In healthy individuals, the direction of ventricular depolarization and repolarization is relatively reversed; this creates a sharp SA. There is high individual variability and gender difference in the magnitude of the SA. The mean, normal SA in healthy young adult females and males is 66° and 80°, respectively, and very similar magnitudes are found in the elderly population (65 years and older). In ECG analysis, the SA is categorized into normal (below 105°), borderline abnormal (105–135°) and abnormal (greater than 135°). A broad SA results when the heart undergoes pathological changes and is reflected in a discordant ECG. A large SA indicates an altered ventricular repolarization sequence, and may be the result of structural and functional myocardial changes that induce regional shortening in action potential duration and impaired ion channel functioning.

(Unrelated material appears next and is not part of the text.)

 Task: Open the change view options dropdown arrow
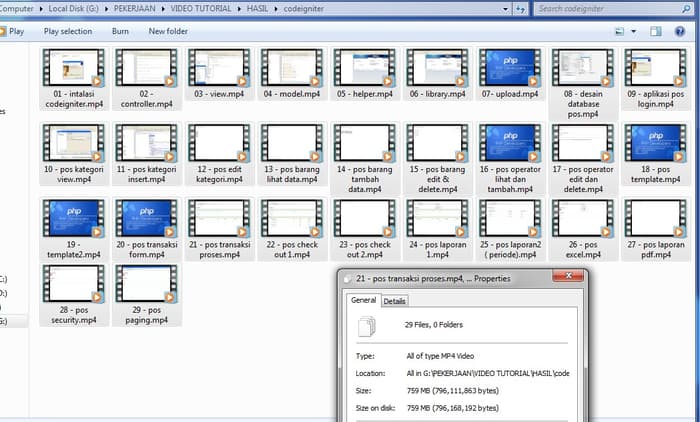coord(634,31)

Current standard ECG markers of repolarization abnormalities include ST depression, T wave inversion and QT prolongation. Many studies have investigated the prognostic strength of the SA for cardiac morbidity and mortality compared to these and other ECG parameters. In treated hypertensive patients, the SA was significantly larger in patients with elevated blood pressure compared to those with lower blood pressure values and a discrimination between patients with high and low blood pressure could not be detected using other ECG parameters. In the Rotterdam Study with men and women aged 55 years and older, having an abnormal SA significantly increased the hazard ratios for cardiac death, sudden cardiac death, non-fatal cardiac events (infarction, coronary interventions) and total mortality. Independently, the SA was a stronger risk indicator of cardiac mortality compared to the other cardiovascular and ECG risk factors analyzed. The Women's Health Initiative study concluded that a wide SA was the strongest predictor for incident coronary heart failure risk and a dominant risk factor for all cause mortality compared to several other ECG parameters. The SA also increases accuracy of diagnosing left ventricular hypertrophy (LVH). Using only conventional ECG criteria to diagnose LVH the diagnostic accuracy was 57%, however the inclusion of the SA significantly improved the diagnostic accuracy to 79%.

The SA is not routinely measured in clinical ECG examination even though the computerized vectorcardiography software is widely available, efficient and is not affected by observational biases unlike other ECG parameters. The SA is a sensitive marker of repolarization aberrations and with further research support the SA will likely become clinically applied in predicting cardiac morbidity and mortality.

A simplified criteria in using the vectorcardiogram has the ability to identify patients with a diaphragmatic infarction not apparent in the electrocardiogram.